CONTRIBUTION (Tamurt) – Œuvre magistrale, haletante jusqu’au bout,Mourad Agawa vient d’écrire une nouvelle page qui pourrait s’ajouter au » dernier été de la raison « de feu Tahar DJAOUT.
Lorsque l’Algérie allait s’offrir à une tragédie telle une noceuse éméchée et cela, comble du paradoxe, au moment où elle avait la légitimité d’aspirer à davantage de grandeur,Amran l’agnostique, lui, se laissait sombrer dans les bras d’une » sœur musulmane »,Samra la brune. Et lorsque les algériens de 91 allaient arracher l’Algérie aux algériens de 88,Samra arracha Amran à Sonia.
De la foi à la folie est un roman-témoignage où l’auteur, Mourad Agawa, peint une fresque de cette Algérie qui virait a l’absurde après avoir accompli un miracle: sa seconde indépendance.

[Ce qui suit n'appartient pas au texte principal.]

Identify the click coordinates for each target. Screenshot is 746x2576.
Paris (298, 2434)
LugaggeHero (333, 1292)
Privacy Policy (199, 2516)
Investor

L’histoire d’amour entre Amran et Samra se déroule dans un bastion connu pour ses luttes identitaires, politiques et socioculturelles qu’était l’université Mouloud Mammeri au début des années 90. Samra est une étudiante algéroise et bourgeoise voilée qui rejoint le département agronomie de l’université de Tizi-Ouzou.Son arrivée dans le groupe d’Amran, communiste repenti mais laïc résolu, chamboule la vie de celui-ci jusqu’à le faire chavirer dans un amour naturellement voué à l’échec. Mais pour aplanir les aspérités, la raison à ses raisons que le cœur ignore.
Au fil des 242 pages du roman, Mourad Agawa égrène les luttes des algériennes et algériens -luttes syndicales, combat féministe-en cette période bouillonnante où le pays, moins d’un lustre plutôt, jurait au monde d’une victoire sur lui même. Seulement, le triomphe des islamistes aux municipales de juin 90 et le raz-de-marée qui pointait pour le 2ème tour des législatives de 91 menaçait d’anéantir ces acquis. D’ailleurs, les rapports peu amènes qui prévalaient entre démocrates et islamistes auguraient d’un avenir inquiétant. Entre ceux pourvus de faculté de douter et ceux imbus de leur certitudes, entre des intellectuels pacifistes prêts à débattre et les « khmers verts » prompts à dégainer le poing -plus tard la Kalachnikov-au moindre différend, Amran redoutait le futur de ces soubresauts et songea un temps a s’expatrier. L’idée çà laquelle il renonça
Dans son premier roman, Mourad Agawa consacre, par ailleurs, un grand chapitre aux différents courants qu’a connu l’islam: chiisme, sunnisme et kharidjisme. Promu en sous-main à coup de pétrodollars par les théocraties du golfe arabique, le courant le plus violent ,le wahhabisme en l’occurrence, s’est imposé dans cette Algérie post-octobre et bouleverse l’équilibre du pays.
Pour assainir les « dérives » du présent, les partisans de cette mouvance prônent tout bonnement le retour au moyen âge .Et ça marche au grand dam de Sonia qui paiera cash son engagement.
Dans « De la foi à la folie »,Amran aura vécu plusieurs vies et autant de déconvenues. Chaque vie charria son lot de tourments en lui arrachant une parcelle de lui même jusqu’à sa jambe qu’il perdit dans un guet-apens terroriste. Puis la consécration.